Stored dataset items
════════════════

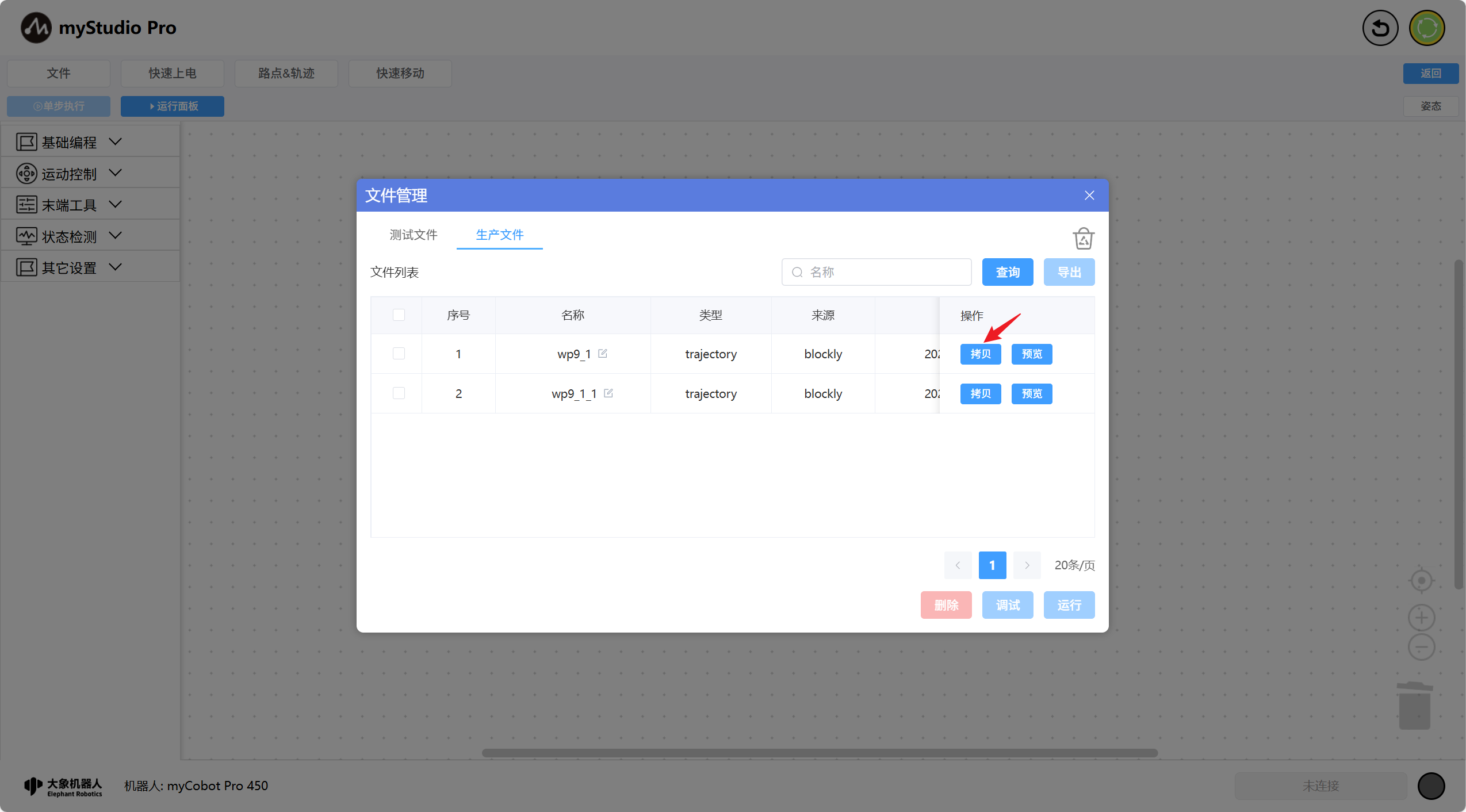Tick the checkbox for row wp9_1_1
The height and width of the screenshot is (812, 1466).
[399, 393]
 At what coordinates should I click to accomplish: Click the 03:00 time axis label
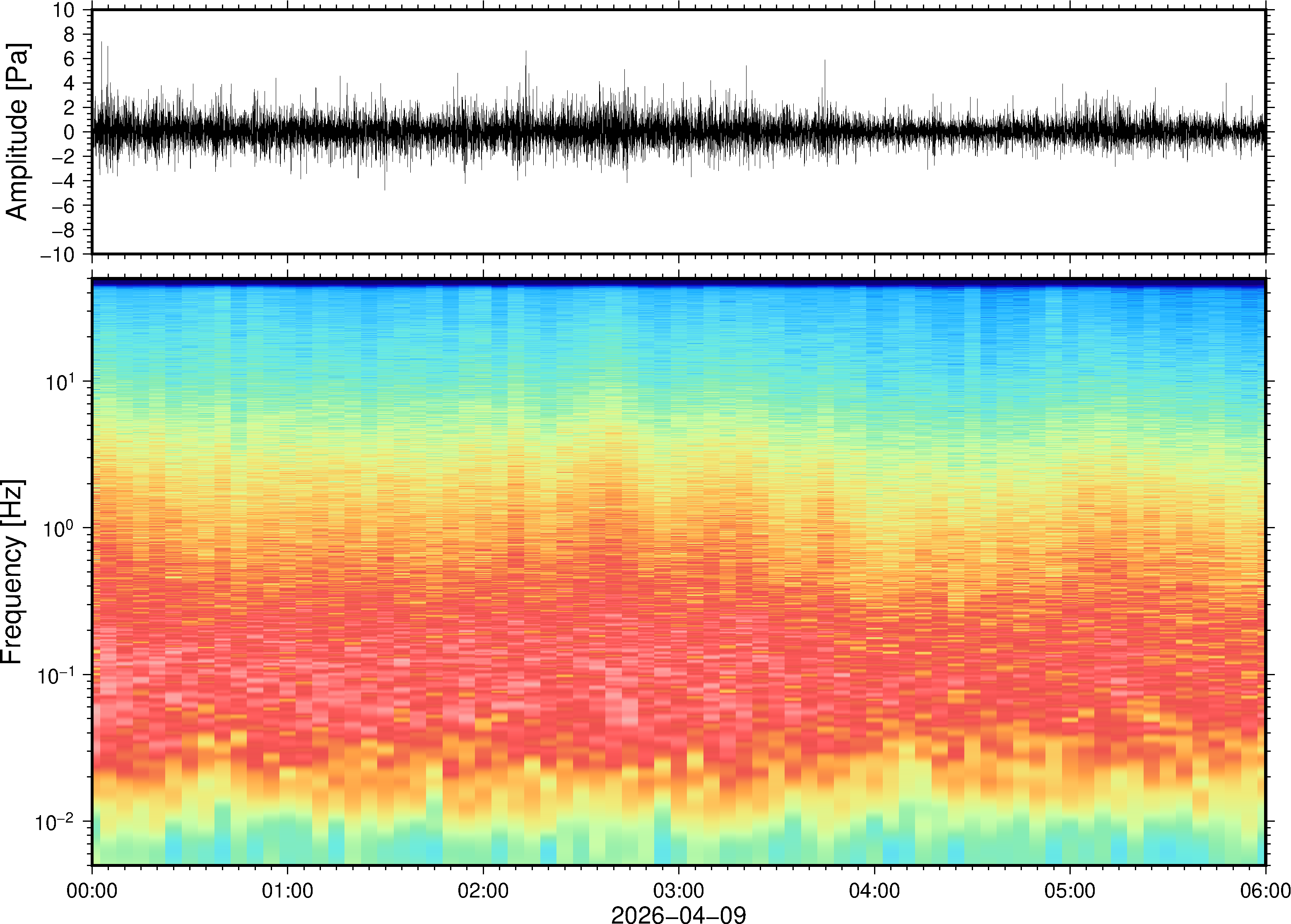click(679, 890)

════════════════

* _What to do_:
With the pictures left out, copy exactly the lines from the one containing "At what coordinates" through the last line of the data.

* _Answer below_:
 At what coordinates should I click to accomplish: Click the 03:00 time axis label
click(679, 890)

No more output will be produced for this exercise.